To be done -> Rewrite the part that opens with the line containing "Where should I click to: Tap the shift" and closes with the line containing "This screenshot has width=710, height=800.", putting "Install App" in place of "Download App" and changing nothing else.
* begin Extracted information *
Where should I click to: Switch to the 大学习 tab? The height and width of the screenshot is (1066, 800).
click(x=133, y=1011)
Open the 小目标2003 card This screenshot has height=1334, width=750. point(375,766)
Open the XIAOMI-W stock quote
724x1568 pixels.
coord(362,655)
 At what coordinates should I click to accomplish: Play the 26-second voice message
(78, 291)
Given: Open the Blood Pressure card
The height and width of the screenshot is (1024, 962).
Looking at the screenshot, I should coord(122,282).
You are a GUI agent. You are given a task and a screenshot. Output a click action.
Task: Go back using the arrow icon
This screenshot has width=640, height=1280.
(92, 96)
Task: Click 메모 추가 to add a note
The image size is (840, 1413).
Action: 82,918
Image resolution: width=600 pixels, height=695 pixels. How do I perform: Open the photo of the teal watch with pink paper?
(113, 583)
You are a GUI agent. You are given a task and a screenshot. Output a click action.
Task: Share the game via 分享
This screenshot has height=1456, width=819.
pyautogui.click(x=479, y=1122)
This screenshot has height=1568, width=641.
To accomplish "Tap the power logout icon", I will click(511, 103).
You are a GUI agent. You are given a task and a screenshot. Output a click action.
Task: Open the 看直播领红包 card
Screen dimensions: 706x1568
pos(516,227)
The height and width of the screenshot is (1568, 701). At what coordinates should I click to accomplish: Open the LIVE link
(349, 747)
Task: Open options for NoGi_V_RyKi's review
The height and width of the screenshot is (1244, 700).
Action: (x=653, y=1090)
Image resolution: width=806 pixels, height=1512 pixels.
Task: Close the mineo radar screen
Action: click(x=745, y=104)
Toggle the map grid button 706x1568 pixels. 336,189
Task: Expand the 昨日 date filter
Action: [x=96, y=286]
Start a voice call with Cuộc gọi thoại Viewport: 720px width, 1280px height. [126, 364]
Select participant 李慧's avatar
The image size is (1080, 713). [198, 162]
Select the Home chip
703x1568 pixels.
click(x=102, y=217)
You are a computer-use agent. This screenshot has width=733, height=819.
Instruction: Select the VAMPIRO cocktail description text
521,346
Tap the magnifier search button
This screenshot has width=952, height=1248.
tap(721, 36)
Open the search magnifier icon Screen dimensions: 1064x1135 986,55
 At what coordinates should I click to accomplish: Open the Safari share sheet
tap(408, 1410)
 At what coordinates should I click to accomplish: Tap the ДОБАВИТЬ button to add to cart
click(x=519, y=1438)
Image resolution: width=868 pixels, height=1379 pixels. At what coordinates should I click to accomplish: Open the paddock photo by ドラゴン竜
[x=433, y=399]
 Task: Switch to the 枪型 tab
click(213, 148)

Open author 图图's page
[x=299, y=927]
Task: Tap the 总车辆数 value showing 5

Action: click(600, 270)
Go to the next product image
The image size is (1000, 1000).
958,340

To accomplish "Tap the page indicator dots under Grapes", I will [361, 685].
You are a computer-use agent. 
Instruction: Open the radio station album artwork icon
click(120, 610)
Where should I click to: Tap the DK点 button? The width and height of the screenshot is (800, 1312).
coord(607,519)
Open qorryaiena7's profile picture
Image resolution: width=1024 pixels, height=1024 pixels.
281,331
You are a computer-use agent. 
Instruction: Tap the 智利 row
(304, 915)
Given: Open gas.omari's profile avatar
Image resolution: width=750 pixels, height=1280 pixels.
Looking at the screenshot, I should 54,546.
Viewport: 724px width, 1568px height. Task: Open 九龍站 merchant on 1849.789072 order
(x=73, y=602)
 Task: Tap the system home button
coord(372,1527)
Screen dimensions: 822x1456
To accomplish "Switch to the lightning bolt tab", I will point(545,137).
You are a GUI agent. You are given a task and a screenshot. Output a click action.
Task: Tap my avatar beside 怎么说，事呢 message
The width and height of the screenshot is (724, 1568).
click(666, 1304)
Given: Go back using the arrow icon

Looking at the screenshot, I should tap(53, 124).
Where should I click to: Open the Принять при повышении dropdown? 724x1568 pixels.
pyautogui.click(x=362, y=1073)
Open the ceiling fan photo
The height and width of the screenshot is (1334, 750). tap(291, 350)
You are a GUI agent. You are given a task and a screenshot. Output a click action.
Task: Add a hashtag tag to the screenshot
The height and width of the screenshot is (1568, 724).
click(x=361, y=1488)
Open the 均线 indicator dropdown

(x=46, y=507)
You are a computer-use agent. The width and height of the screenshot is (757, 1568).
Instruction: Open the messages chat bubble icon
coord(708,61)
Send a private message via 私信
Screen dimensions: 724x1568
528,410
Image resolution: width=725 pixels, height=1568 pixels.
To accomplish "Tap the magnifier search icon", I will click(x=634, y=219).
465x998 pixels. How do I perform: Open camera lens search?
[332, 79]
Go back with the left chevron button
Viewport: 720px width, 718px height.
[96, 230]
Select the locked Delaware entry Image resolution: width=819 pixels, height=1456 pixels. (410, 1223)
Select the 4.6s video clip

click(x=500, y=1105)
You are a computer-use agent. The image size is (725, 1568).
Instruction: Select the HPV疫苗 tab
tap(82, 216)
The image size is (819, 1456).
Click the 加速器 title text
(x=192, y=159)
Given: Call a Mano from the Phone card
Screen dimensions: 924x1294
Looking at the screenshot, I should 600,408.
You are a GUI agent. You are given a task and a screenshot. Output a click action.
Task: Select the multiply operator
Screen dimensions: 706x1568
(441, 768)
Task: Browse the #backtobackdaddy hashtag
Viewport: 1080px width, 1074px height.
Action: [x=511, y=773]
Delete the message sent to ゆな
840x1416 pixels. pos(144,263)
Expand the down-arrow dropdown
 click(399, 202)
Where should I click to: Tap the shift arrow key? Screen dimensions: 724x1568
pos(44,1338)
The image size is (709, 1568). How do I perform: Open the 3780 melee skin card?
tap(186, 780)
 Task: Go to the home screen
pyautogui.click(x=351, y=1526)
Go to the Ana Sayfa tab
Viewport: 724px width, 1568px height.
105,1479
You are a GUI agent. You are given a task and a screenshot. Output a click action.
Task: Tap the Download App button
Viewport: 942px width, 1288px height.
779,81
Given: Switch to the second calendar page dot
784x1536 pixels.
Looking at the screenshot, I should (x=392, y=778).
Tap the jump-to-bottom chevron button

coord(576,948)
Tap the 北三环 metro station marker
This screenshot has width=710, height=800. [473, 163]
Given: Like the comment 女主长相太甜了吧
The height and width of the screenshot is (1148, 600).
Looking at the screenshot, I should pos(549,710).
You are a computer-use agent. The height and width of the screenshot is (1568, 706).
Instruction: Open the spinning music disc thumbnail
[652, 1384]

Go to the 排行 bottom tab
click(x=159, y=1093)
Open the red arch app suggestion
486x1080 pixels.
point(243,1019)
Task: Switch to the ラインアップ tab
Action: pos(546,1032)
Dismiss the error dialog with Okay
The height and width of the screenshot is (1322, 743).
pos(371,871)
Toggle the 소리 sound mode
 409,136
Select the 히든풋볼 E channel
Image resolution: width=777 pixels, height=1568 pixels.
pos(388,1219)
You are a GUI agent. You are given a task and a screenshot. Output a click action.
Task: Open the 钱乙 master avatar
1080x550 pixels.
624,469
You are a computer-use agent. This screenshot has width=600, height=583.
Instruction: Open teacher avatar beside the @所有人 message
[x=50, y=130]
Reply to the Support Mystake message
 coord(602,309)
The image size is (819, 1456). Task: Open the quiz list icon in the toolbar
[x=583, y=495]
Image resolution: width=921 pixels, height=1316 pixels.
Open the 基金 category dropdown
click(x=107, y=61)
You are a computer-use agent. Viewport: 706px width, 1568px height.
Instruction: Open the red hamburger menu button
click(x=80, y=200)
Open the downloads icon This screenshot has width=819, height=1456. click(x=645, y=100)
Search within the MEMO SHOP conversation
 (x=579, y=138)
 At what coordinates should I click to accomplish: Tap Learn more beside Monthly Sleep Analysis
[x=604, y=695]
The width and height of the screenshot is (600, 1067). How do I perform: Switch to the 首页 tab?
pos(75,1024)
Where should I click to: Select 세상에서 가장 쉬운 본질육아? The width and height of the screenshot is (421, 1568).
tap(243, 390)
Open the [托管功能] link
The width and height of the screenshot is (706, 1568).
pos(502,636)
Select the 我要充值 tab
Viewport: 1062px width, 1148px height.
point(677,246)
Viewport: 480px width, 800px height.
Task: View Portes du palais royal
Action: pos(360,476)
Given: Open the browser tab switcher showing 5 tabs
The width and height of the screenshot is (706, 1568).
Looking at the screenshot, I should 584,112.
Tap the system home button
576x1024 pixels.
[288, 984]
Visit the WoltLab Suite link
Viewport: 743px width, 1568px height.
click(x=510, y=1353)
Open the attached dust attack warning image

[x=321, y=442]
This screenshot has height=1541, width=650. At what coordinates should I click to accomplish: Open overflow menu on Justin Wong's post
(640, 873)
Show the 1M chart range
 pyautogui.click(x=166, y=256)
* end Extracted information *
The solution ->
Where should I click to: Tap the shift arrow key? Screen dimensions: 724x1568
pos(44,1338)
The image size is (709, 1568). How do I perform: Open the 3780 melee skin card?
tap(186, 780)
 Task: Go to the home screen
pyautogui.click(x=351, y=1526)
Go to the Ana Sayfa tab
Viewport: 724px width, 1568px height.
105,1479
You are a GUI agent. You are given a task and a screenshot. Output a click action.
Task: Tap the Install App button
Viewport: 942px width, 1288px height.
779,81
Given: Switch to the second calendar page dot
784x1536 pixels.
Looking at the screenshot, I should (x=392, y=778).
Tap the jump-to-bottom chevron button

coord(576,948)
Tap the 北三环 metro station marker
This screenshot has width=710, height=800. [473, 163]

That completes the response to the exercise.